Cinquenta e Cinco anos atrás, diante da corrupção na Câmara Municipal, o eleitorado paulistano fez do rinoceronte Cacareco o candidato mais votado em uma eleição para vereador

O ano era 1959. Getúlio Vargas havia morrido e, para muita gente, morreu também o que restava da moralidade nos poderes públicos. O governador de São Paulo era Adhemar de Barros, uma espécie de antepassado político de Paulo Maluf. Como esse tipo de coisa não muda muito, o eleitorado estava revoltado com a Câmara Municipal que, pra variar, não estava se comportando muito bem.

Daí, havia o rinoceronte Cacareco, que, vale dizer, era uma fêmea, apesar do nome.

Ele estava nas notícias porque havia vindo do Rio de Janeiro, emprestado por seis meses, para abrilhantar a inauguração do Zoológico de São Paulo. Os seis meses iam se passando e os paulistas cogitavam a ideia de dar um calote e não devolver o rinoceronte.

Veja você: no meio do mar de lama da Câmara Municipal, em pleno período eleitoral, o assunto era o rinoceronte.

Não que os políticos da época não ajudassem. Havia um de 230 kg, cujo slogan era “vale quanto pesa”. Outro andava por aí com uma onça e dizia: "Eleitor inteligente vota no amigo da onça".

O jornalista Itaboraí  Martins brincou com isso, lançando a candidatura de Cacareco ao cargo de vereador. E não é que a ideia pegou?

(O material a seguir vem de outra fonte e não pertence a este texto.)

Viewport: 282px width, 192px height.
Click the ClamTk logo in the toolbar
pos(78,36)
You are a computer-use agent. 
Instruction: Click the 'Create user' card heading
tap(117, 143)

Naquela época, a eleição era na base do papel e do envelope. O eleitor recebia um envelope das mãos do mesário e, dentro dele, colocava a cédula do seu candidato, fosse ele quem fosse. No caso, houve uma adesão massiva à candidatura de Cacareco e várias gráficas, de brincadeira, imprimiram cédulas com o nome do bicho e muita gente achou legal ir pra rua e fazer campanha em nome do rinoceronte.

O que aconteceu a seguir parece piada, mas Cacareco recebeu coisa de 100 mil votos.

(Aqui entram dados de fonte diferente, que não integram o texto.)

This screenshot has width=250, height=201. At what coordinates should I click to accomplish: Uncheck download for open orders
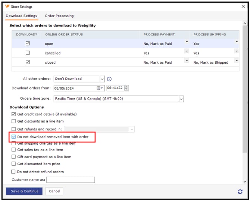pos(28,44)
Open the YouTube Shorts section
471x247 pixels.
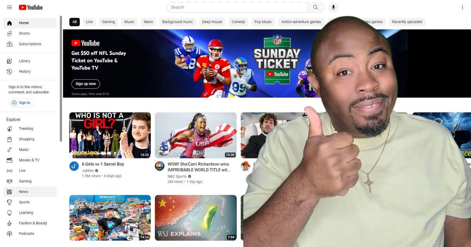click(24, 33)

Parece coisa pouca diante do eleitorado de hoje, mas presta atenção no resto dos números. O candidato mais votado naquela eleição não teve mais que 11 mil votos, e mesmo o partido que elegeu a maior bancada teve, ao todo, 95 mil votos.

Sua excelência, o rinoceronte Cacareco nem pode comemorar. Dois dias antes da eleição, o bicho foi devolvido para o zoo do Rio, sem muito alarde, como um anarquista subversivo. Poucos anos depois, o rinoceronte vereador morreu prematuramente, antes de completar dez anos de idade.


O estrago, porém, já havia sido feito. Cacareco ganhou até as páginas da revista Time que citava um eleitor: "É melhor eleger um rinoceronte do que um asno".